Classroom lesson · Cotopaxi Volcano · 🇪🇨 Ecuador

Cotopaxi Volcano

One of the world's highest active volcanoes, capped with gleaming snow

Photo · Wikimedia Commons

What is it?

Cotopaxi is a huge volcano in Ecuador, standing 5,897 metres tall — nearly six kilometres high! It has a perfect cone shape, like a giant ice cream that someone has sprinkled with snow. It is one of the highest active volcanoes in the world, which means it can still rumble and send out ash and steam from time to time.

Tell me more

Cotopaxi sits in the Andes mountain range, which runs all the way down the left side of South America like a giant spine.
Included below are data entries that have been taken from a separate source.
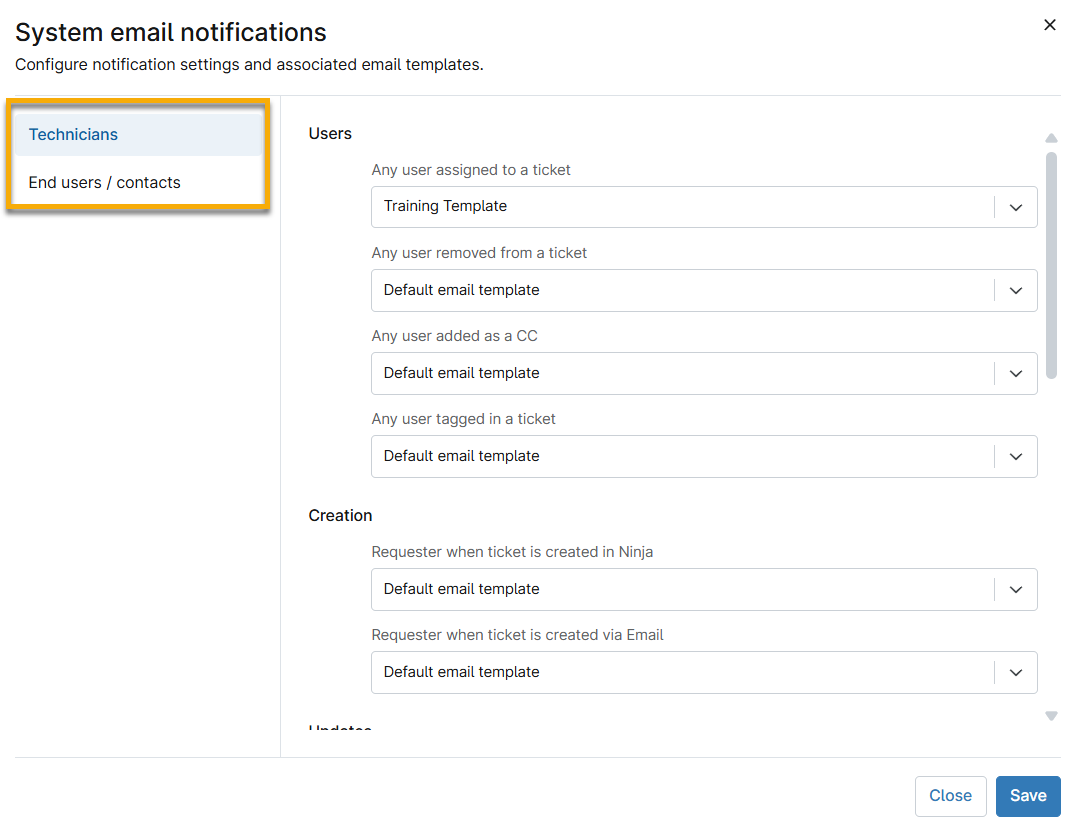Click the chevron for 'Any user tagged in a ticket'
The width and height of the screenshot is (1070, 827).
1016,456
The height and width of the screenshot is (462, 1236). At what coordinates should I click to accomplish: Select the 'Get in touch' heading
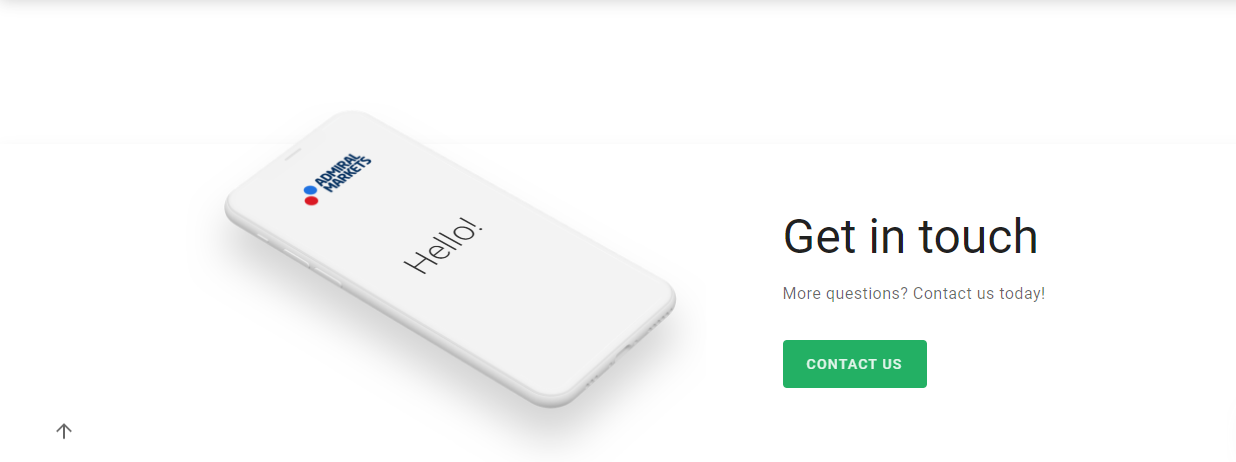pos(910,237)
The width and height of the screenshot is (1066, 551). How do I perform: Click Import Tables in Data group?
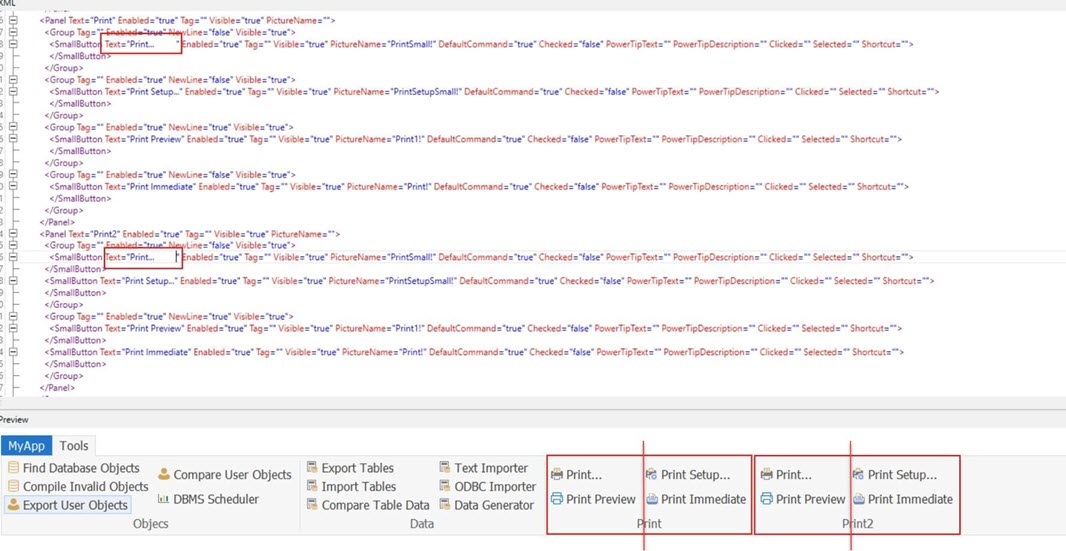358,487
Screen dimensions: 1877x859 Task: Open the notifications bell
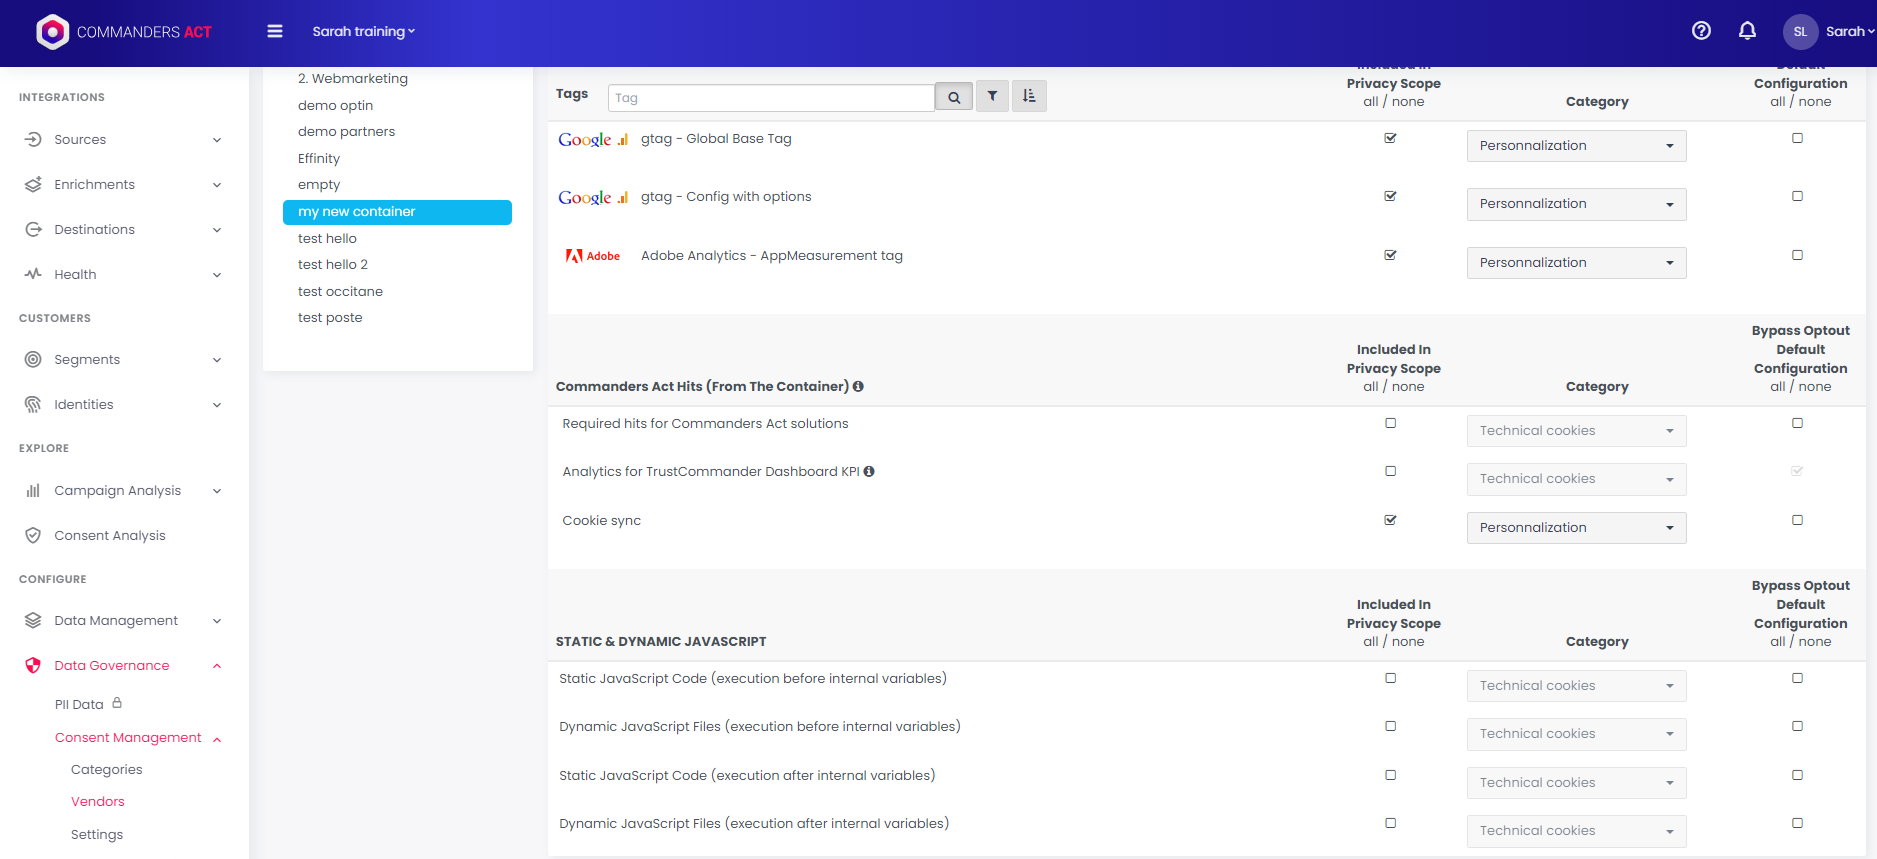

The mountain is so tall that even though it sits almost exactly on the Equator — one of the hottest imaginary lines on Earth — the top is covered in a permanent ice cap and glaciers.
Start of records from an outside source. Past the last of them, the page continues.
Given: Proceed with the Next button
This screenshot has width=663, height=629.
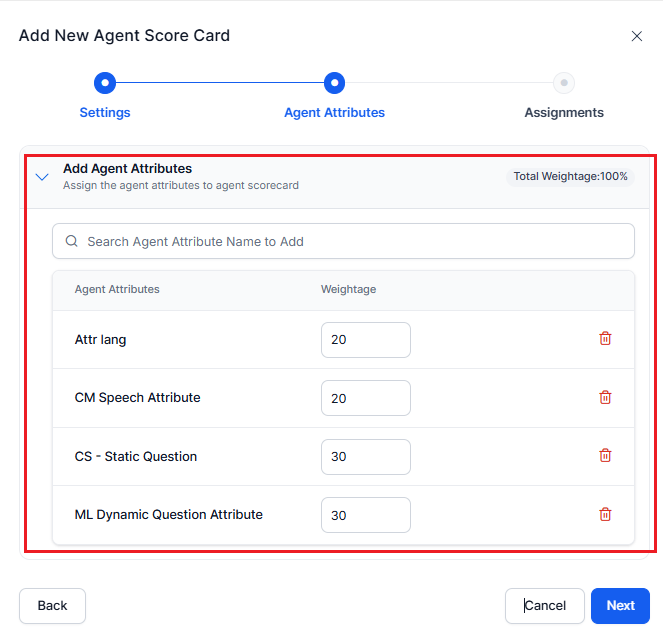Looking at the screenshot, I should [x=620, y=606].
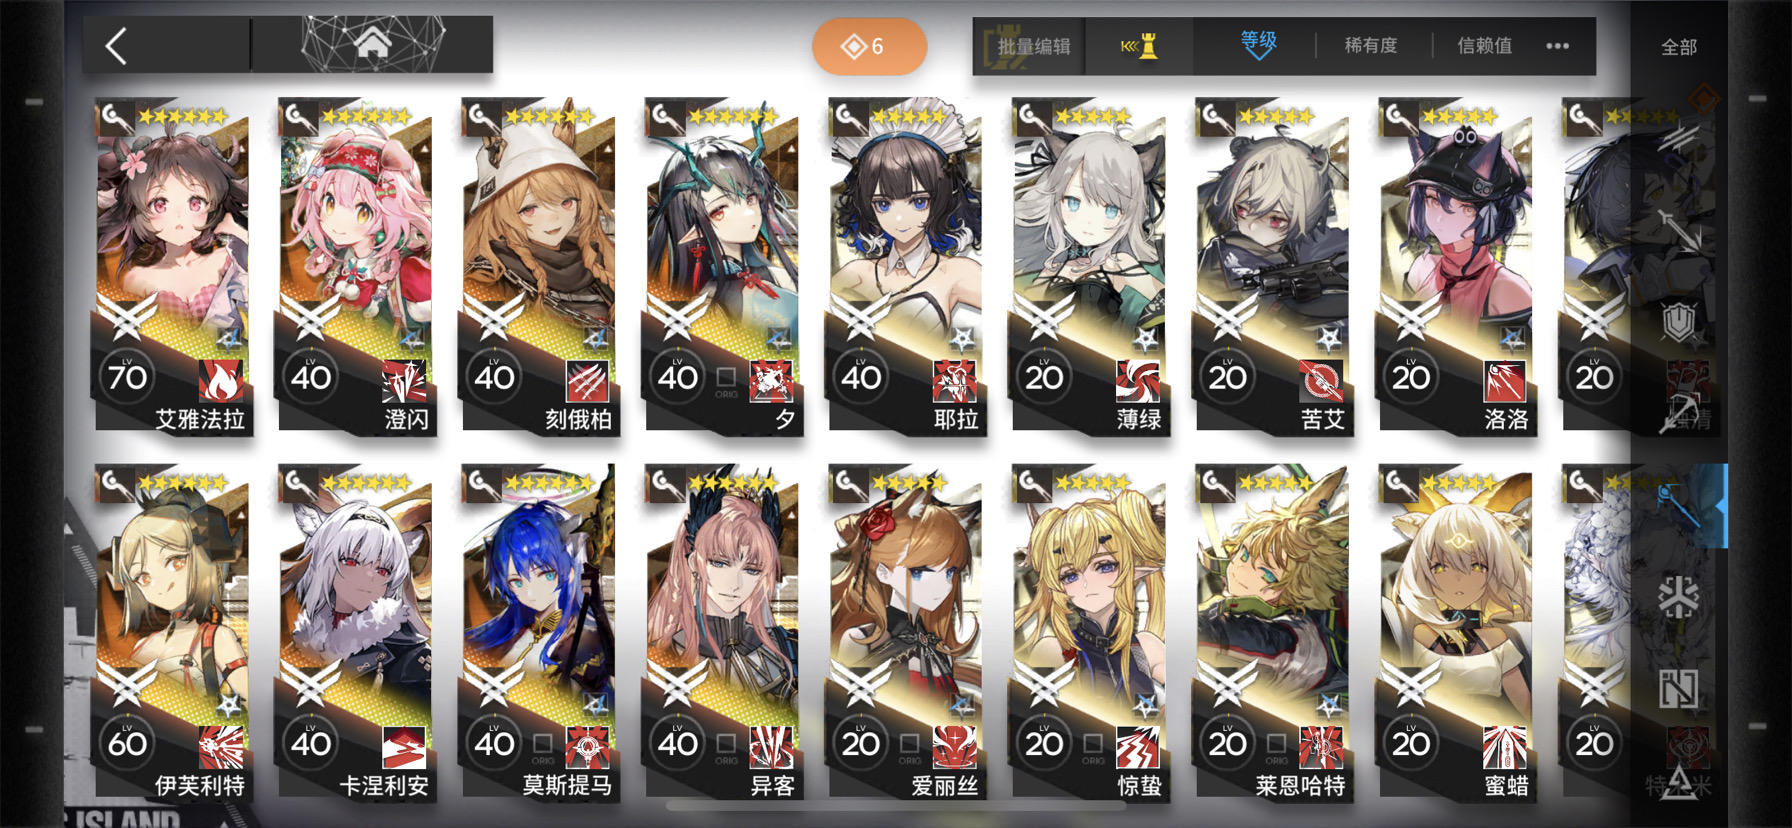The width and height of the screenshot is (1792, 828).
Task: Tap the back arrow icon
Action: pos(116,46)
On a clear day, Cotopaxi can be seen from Ecuador's capital city, Quito. Locals call it 'the sentinel of Quito' because it seems to watch over the city from a distance. Its shape is so perfectly pointed that it looks almost like something from a drawing.

The slopes of Cotopaxi are home to wild horses, Andean foxes and deer that graze among the grasslands called páramo. Páramo is a special high-altitude ecosystem found only in the Andes — it is always cool and misty, and the plants there are very tough to survive the thin air and cold nights.

Hikers and climbers from all over the world travel to Cotopaxi. Some try to reach the summit, which requires special equipment because the air near the top has much less oxygen than at sea level. Just standing at the base and looking up at the snowy cone is an unforgettable sight.

In the classroom

Walk your class through this in 15 minutes.

Talk together

Discussion prompts

  1. 01How can a volcano near the Equator still have snow on top? What does that tell you about height and temperature?
  2. 02Would you feel scared or excited standing at the base of an active volcano? What questions would you want to ask a scientist studying it?
  3. 03The páramo grassland is a very special ecosystem. What do you think makes a place 'special' for nature?
Try this

Classroom activity

Build a model volcano using clay or papier-mâché. Label these four parts: crater (the opening at the top), cone (the sloping sides), base (the bottom), and snow cap. Then write three sentences describing what the air, temperature and plants might be like at the very top compared with the bottom.